The models Chemical and Biological Engineering Associate Professor Christos Maravelias develops are somewhat like a crystal ball that pharmaceutical companies can use to make research and development decisions about which drug formulations to develop.

Drug development is an expensive, highly risky, long-term endeavor. There might be hundreds of candidate compounds, for example, for just one “target” disease. Deciding which of those candidates to pursue involves extensive testing, time, and personnel and financial investments.

Maravelias develops methods that incorporate a company’s desired level of risk and account for all of this uncertainty. “From a portfolio of potential drugs, we try to develop methods that would allow us to select which ones to further develop, how to prioritize and also how to plan for our resources,” he says.

In drug development, the uncertainty is rooted in decisions people make. These decisions result in challenging optimization problems. “The underlying optimization problem is very interesting because of the uncertainty and the way it depends on what we are doing,” says Maravelias. “It’s a hard problem that hasn’t been studied in the literature.”

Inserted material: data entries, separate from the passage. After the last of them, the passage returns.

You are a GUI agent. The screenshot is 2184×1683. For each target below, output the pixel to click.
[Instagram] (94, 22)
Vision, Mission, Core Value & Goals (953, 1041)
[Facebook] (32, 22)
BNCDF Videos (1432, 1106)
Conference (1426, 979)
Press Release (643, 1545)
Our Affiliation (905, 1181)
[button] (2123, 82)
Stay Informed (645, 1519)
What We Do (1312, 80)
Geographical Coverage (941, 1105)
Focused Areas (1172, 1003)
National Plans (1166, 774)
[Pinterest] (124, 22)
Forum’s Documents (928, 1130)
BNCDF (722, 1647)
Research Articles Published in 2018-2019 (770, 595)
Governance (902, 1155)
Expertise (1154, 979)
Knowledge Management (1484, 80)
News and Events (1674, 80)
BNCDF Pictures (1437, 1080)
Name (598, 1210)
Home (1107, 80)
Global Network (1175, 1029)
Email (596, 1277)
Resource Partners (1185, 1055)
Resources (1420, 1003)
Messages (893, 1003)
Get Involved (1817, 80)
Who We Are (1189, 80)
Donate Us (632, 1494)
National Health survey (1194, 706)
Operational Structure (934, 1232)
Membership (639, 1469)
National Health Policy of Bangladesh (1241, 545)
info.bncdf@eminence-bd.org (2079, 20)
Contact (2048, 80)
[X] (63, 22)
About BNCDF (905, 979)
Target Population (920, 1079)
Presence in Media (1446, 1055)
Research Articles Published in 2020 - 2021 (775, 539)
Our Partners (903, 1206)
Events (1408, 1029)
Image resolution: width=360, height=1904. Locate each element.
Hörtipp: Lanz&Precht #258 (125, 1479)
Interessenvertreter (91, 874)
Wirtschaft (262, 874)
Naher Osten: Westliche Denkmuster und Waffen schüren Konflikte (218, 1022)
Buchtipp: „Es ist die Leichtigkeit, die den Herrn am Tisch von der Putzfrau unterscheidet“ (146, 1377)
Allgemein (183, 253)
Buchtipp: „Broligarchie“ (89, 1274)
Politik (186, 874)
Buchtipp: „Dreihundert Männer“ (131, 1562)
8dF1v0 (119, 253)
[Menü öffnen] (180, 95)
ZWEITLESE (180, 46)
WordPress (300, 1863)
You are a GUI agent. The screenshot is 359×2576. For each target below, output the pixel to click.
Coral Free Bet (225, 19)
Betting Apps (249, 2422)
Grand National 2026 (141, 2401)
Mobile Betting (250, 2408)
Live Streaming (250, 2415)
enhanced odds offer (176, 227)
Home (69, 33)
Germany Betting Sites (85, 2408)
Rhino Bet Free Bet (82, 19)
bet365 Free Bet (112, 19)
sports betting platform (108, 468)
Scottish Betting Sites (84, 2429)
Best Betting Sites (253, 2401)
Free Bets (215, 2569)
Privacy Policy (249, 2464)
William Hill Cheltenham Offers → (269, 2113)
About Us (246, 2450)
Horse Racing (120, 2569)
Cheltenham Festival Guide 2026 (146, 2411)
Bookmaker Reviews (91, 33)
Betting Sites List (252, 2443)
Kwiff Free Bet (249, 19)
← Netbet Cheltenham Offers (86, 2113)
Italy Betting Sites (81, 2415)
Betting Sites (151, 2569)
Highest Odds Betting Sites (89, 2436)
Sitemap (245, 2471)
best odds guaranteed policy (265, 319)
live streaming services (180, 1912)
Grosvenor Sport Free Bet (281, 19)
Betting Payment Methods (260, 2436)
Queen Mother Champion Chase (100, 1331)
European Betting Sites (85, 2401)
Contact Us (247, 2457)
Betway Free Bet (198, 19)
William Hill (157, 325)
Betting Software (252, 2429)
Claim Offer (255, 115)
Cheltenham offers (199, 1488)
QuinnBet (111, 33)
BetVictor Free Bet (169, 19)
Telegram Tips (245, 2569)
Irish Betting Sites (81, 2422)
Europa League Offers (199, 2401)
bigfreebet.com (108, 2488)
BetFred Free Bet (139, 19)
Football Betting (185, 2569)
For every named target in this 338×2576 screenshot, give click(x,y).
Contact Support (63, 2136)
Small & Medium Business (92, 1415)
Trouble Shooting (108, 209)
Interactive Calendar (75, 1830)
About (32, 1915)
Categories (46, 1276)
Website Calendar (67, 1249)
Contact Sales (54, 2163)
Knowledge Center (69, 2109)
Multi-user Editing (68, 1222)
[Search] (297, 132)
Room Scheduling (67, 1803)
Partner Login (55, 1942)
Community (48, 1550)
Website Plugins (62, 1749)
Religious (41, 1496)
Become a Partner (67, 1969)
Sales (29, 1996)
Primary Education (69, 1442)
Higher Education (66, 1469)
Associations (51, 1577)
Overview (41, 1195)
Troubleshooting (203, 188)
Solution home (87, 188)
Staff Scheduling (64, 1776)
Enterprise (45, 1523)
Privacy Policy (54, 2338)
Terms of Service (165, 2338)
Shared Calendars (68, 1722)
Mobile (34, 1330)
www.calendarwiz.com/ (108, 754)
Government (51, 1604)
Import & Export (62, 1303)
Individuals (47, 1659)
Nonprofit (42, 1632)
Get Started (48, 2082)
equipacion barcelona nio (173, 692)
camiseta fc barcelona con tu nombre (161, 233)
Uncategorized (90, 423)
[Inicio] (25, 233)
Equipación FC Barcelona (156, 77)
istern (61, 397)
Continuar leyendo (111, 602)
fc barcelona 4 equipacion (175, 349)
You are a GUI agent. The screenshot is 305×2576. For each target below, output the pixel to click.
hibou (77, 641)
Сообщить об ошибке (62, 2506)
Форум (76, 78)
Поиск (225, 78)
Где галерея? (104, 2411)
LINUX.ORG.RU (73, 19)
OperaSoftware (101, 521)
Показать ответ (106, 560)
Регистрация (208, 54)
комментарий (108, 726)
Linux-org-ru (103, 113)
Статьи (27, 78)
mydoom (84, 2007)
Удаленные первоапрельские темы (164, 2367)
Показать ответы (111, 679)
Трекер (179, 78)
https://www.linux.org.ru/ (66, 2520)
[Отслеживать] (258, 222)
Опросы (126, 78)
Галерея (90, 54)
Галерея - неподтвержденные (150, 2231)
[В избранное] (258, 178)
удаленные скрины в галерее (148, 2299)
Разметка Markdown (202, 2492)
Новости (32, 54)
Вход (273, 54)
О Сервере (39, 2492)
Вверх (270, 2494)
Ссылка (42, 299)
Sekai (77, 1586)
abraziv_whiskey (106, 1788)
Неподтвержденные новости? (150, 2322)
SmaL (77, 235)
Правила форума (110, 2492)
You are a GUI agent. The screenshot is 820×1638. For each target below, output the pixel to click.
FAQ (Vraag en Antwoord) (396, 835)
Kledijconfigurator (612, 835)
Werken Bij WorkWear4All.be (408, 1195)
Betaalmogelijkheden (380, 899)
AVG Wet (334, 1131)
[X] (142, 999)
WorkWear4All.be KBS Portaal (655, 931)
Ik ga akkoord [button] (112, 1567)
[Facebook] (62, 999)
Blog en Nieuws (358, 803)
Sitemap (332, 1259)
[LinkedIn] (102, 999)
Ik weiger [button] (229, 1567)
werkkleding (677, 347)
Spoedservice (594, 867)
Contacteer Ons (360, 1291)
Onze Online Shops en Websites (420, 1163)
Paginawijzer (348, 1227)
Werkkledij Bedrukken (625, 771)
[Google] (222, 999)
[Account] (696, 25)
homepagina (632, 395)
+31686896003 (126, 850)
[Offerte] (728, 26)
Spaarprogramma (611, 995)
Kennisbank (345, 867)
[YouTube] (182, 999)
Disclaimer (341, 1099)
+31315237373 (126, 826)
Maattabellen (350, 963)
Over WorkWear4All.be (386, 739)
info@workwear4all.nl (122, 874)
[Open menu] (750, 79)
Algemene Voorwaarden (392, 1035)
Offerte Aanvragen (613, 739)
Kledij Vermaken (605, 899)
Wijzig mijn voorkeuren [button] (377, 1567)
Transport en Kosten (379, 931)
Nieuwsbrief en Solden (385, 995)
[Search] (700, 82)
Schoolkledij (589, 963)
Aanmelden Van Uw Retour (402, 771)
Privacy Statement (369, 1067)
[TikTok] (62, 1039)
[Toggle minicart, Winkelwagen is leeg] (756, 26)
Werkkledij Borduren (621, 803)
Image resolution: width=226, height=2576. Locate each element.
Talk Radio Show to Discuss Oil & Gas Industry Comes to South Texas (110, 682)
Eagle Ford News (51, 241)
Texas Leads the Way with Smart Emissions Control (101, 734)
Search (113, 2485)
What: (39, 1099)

In a general optimization problem, there is a set of constraints that describes the problem and a set of optimization decisions. “In stochastic programming, it’s the same idea, but we generate multiple scenarios describing different uncertainty realizations,” says Maravelias. “We have to make the decisions that would be good in all these scenarios.”

This multiple-scenario approach leads to very large computational models, and another aspect of Maravelias’ work is developing the theory and solution methods—algorithms—that can efficiently solve the models for real-world applications.

Maravelias, who in 2006 earned a National Science Foundation CAREER Award for this research, says the models also could extend into many industries in which businesses are developing new products with limited resources.